The returned values all need a bit of formatting before we can work with this data.  Here are a few helper functions.

In [None]:
import dateutil.parser

def money_to_int(moneystring):
    moneystring = moneystring.replace('$', '').replace(',', '')
    return int(moneystring)

def runtime_to_minutes(runtimestring):
    runtime = runtimestring.split()
    try:
        minutes = int(runtime[0])*60 + int(runtime[2])
        return minutes
    except:
        return None

def to_date(datestring):
    date = dateutil.parser.parse(datestring)
    return date

_**STEP 3:** Apply these conversions_

Let's get these values again and format them all in one swoop. (Note: Rating is already correct as a string.)

In [None]:
raw_domestic_total_gross = dtg
domestic_total_gross = money_to_int(raw_domestic_total_gross)

raw_runtime = get_movie_value(soup,'Running')
runtime = runtime_to_minutes(raw_runtime)

raw_release_date = get_movie_value(soup,'Release Date').split('\n')[0]
release_date = to_date(raw_release_date)

#### Put Results in Dictionary

Now that we have results for all five quantities, we can store them in a dictionary.

In [None]:
headers = ['movie title', 'domestic total gross',
           'runtime (mins)', 'rating', 'release date']

movie_data = []
movie_dict = dict(zip(headers, [title,
                                domestic_total_gross,
                                runtime,
                                rating, 
                                release_date]))

movie_data.append(movie_dict)
movie_data

**QUESTION**

> Why might we want to store these data in a dictionary?  Why did we put the dictionary in a list?

### Scraping Tables

Let's take a look at the [top G-rated movies](https://www.boxofficemojo.com/chart/mpaa_title_lifetime_gross/?by_mpaa=G) of Box Office Mojo.  How could we pull all the data from this main page?
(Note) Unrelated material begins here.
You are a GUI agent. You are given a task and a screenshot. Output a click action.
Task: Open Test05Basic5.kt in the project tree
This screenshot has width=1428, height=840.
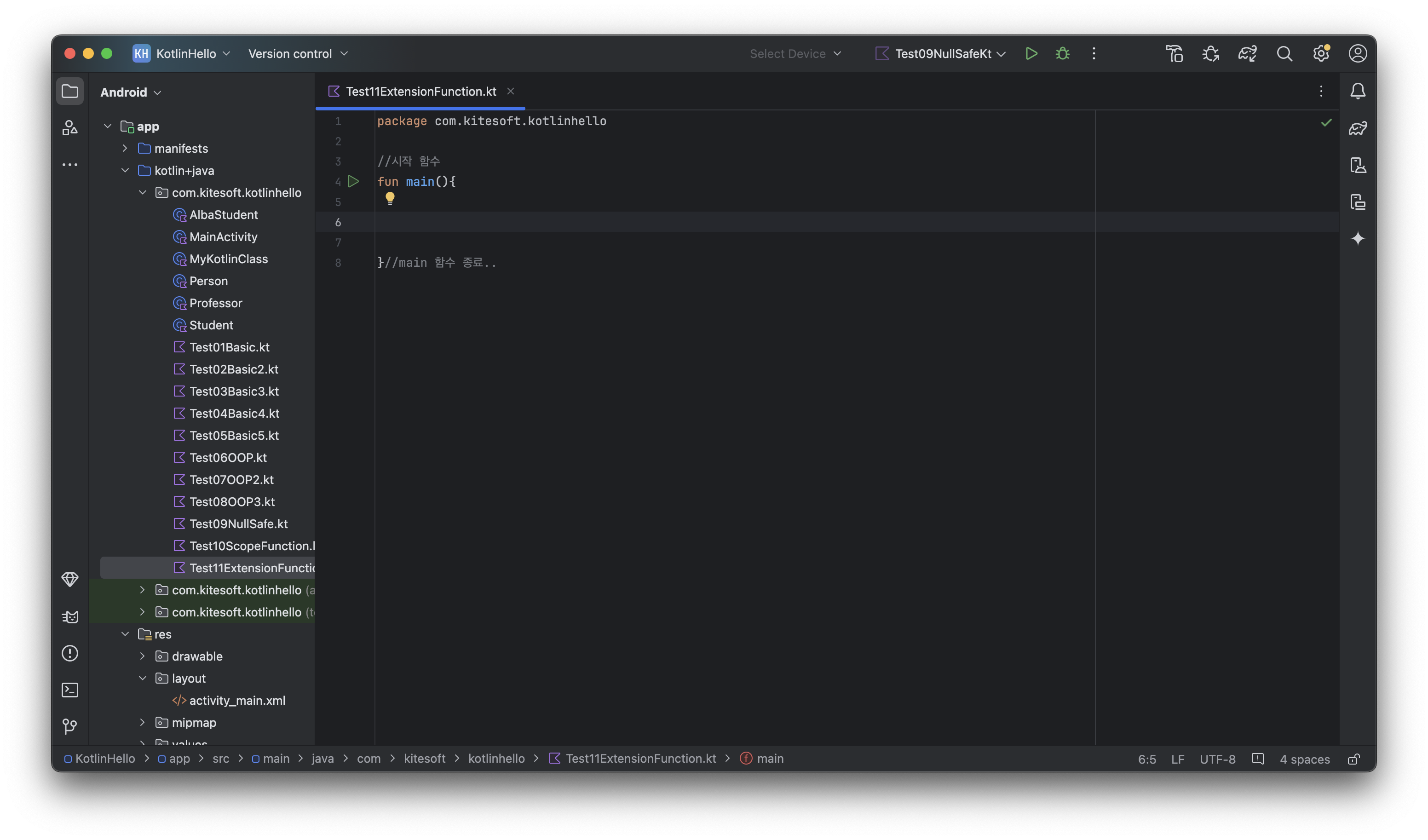233,435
First request the HTML and parse it with Beautiful Soup.

In [None]:
url = 'https://www.boxofficemojo.com/chart/mpaa_title_lifetime_gross/?by_mpaa=G'

response = requests.get(url)
page = response.text

soup = BeautifulSoup(page,"lxml")

Now find the main table; its the only `table` on the page.

In [None]:
table = soup.find('table')
table

In [None]:
rows = [row for row in table.find_all('tr')]  # tr tag is for rows

Each row contains the information we want but requires more parsing.

In [None]:
rows[1]

Remember: you can chain methods together to look for information!

In [None]:
rows[1].find_all('td')[0].find('a')['href']

Now grab data for the first 5 movies with a loop.

In [None]:
movies = {}

for row in rows[1:6]:
    items = row.find_all('td')
    link = items[0].find('a')
    title, url = link.text, link['href']
    movies[title] = [url] + [i.text for i in items]
    
movies

## Recap

- Beautiful Soup is a powerful HTML parser
- You can locate one element with `.find()` or all matching elements with `.find_all()`
- To select specific elements, you can filter by tags like `class` or `id` 
- You can also find items using text matching and `.findNext()`, `.findNextSibling()`, `.findChild()`, etc.

### Limitations
Beautiful Soup has its limitations though.  For example, we can't use Beautiful Soup if a page:
- Requires us to input a password
- Reveals information we want only when we interact with it
- Generates dynamically (with JavaScript) rather than statically serving HTML

For these situations we need a different tool, like **Selenium** -- coming soon!